[TASK ITEM] Copy verbatim the text starting at the line that contains "At what (x,y)" and ending at the close of the records, leaving the pictures out of your copy.

[SUPPLIED RECORDS]
※ ※ ※

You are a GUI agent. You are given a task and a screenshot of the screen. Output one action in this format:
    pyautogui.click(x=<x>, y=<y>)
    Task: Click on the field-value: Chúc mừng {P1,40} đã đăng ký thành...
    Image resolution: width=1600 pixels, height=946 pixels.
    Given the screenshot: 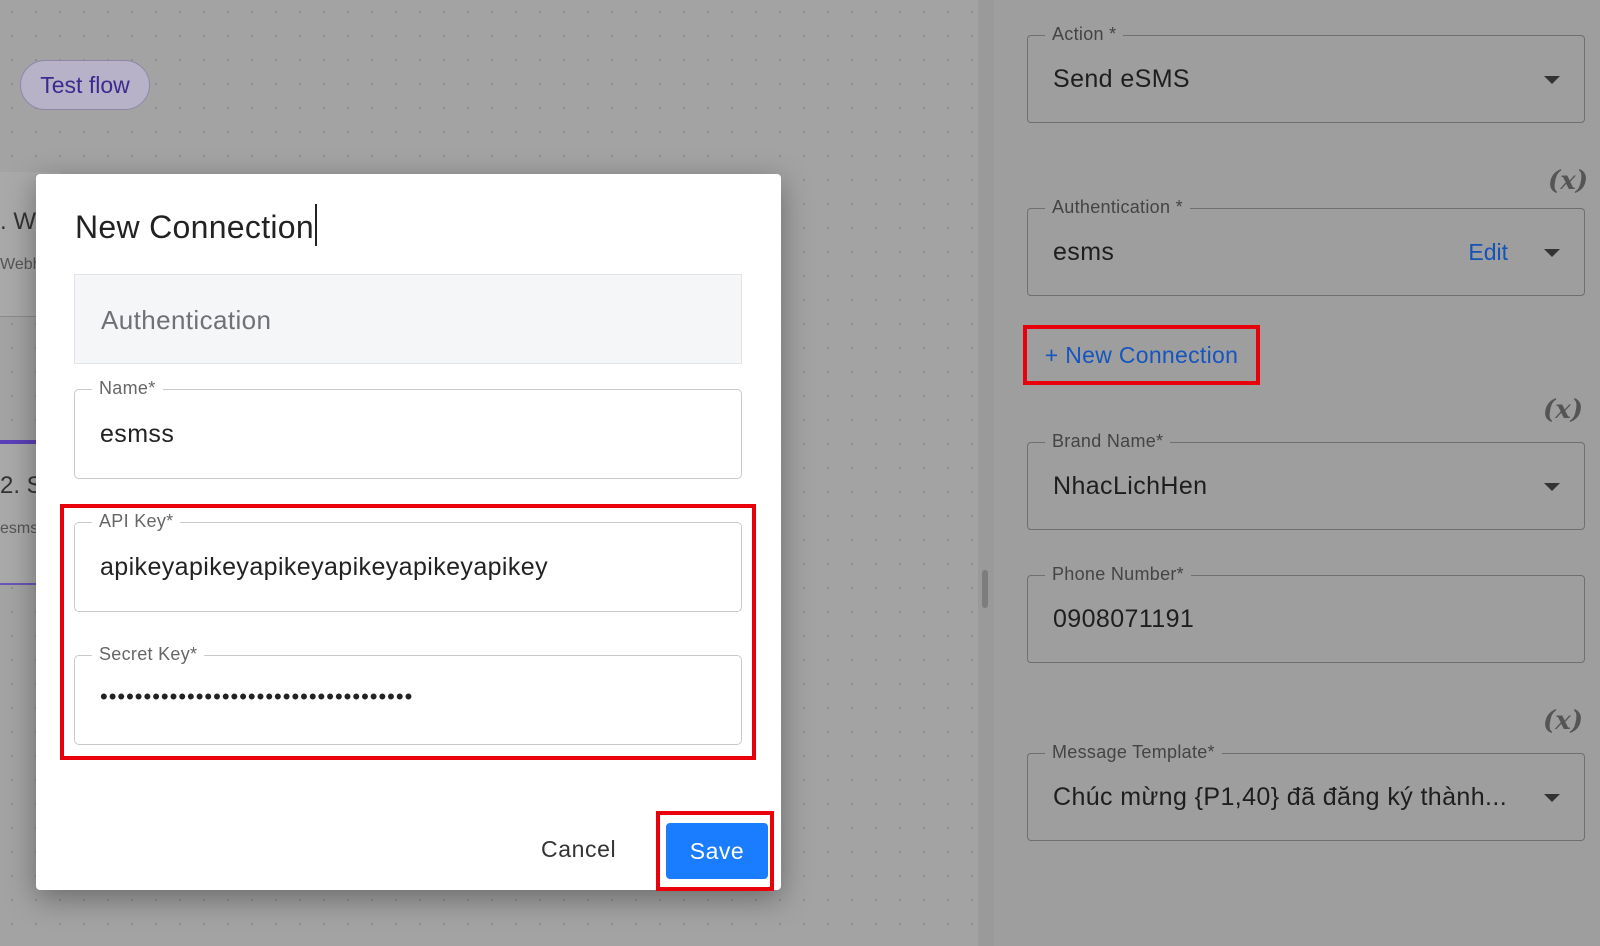 What is the action you would take?
    pyautogui.click(x=1280, y=797)
    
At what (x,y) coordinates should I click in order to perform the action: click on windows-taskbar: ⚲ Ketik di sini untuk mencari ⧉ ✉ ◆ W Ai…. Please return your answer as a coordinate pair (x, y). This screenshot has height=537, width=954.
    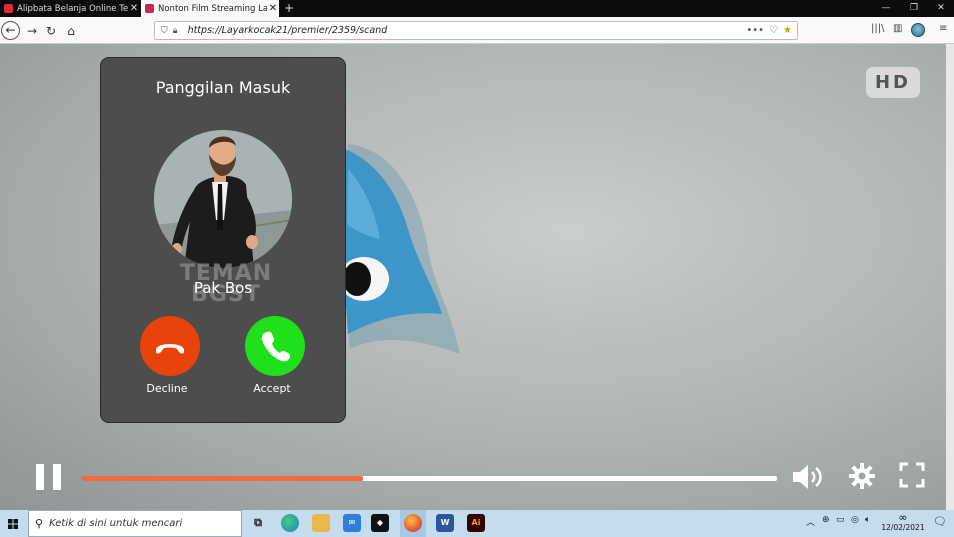
    Looking at the image, I should click on (477, 524).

※ ※ ※

[SOLUTION FOR THIS TASK]
At what (x,y) coordinates should I click in order to perform the action: click on windows-taskbar: ⚲ Ketik di sini untuk mencari ⧉ ✉ ◆ W Ai…. Please return your answer as a coordinate pair (x, y). This screenshot has height=537, width=954.
    Looking at the image, I should click on (477, 524).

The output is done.